[Start Text section]
2.3.5. Concept/CSL Generation
This section comprises the following subsections: knowledge sources for Concept generation, data models for Concept generation, User Concept Definitions, Concept wizard, example maker, Concept generator, Concept/CSL management, and CSL parser (and compiler).
Concept generation uses as input various types of knowledge source and data model.
2.3.5.1. Knowledge Sources for Concept Generation
The knowledge sources include, but are not limited to, various forms of text, linguistic information, elements of CSL, and statistical information. The various forms of text include, but are not limited to, vocabulary, text fragments, and documents. The text fragments and documents can be annotated in various ways and these variously annotated text fragments and documents fed into Concept generation as knowledge sources. These knowledge sources include the following:

- one or more text fragments—(1) in FIG. 3—and/or
- one or more text documents—(2) in FIG. 3—and/or
- one or more documents and/or text fragments with instances of Concepts previously highlighted—(3) in FIG. 3 and/or
- one or more documents and/or text fragments that have been already linguistically annotated—(4) in FIG. 3 and/or
- one or more Conceptually annotated documents and/or text fragments—(5) in FIG. 3 and/or
- one or more highlighted linguistically annotated documents and/or text fragments—(6) in FIG. 3.

As noted in section 2.3.3.1. and referred to in the preceding list, there are many combinations of ways in which highlighting and linguistic annotations may be applied to documents and/or text fragments, all of which may be input to the Concept generator. The combinations increase when combined with the possibility of converting those documents and/or text fragments to TML (or some other format) and also perhaps storing them. Some of those storage possibilities are now described.
There may be highlighting of instances of Concepts in text fragments (1) or documents (2) in FIG. 3 to produce highlighted text documents (or text fragments) (3). Those highlighted text documents (3) may be converted to TML (or some other format) and may also be stored.
[End Text section]
[Start Extracted information]
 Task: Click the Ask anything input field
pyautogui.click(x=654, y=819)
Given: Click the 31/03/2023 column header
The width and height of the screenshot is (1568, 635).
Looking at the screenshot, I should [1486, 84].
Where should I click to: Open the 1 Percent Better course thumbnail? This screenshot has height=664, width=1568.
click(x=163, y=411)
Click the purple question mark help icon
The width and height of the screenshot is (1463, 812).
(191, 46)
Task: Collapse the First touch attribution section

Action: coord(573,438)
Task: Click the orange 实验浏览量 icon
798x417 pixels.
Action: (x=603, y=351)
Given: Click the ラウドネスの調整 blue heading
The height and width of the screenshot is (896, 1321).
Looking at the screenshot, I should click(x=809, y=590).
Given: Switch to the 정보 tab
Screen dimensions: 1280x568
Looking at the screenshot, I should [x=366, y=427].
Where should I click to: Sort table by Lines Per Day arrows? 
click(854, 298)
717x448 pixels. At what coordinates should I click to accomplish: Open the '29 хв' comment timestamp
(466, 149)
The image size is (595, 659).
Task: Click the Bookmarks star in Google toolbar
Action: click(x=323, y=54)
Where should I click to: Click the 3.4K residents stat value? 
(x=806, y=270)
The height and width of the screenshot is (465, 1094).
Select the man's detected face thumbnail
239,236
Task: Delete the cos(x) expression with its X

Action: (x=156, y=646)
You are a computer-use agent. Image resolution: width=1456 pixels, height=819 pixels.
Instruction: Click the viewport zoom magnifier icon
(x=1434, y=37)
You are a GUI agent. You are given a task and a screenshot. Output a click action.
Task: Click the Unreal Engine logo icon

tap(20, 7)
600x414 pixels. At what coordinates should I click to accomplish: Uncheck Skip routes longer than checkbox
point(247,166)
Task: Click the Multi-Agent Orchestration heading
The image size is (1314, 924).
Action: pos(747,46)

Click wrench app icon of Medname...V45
[End Extracted information]
• To do: Return the part of the Concept generation text that opens with the words containing "2.3.5. Concept/CSL Generation" and closes with "and data model.", copied word for word.

• Final answer:
2.3.5. Concept/CSL Generation
This section comprises the following subsections: knowledge sources for Concept generation, data models for Concept generation, User Concept Definitions, Concept wizard, example maker, Concept generator, Concept/CSL management, and CSL parser (and compiler).
Concept generation uses as input various types of knowledge source and data model.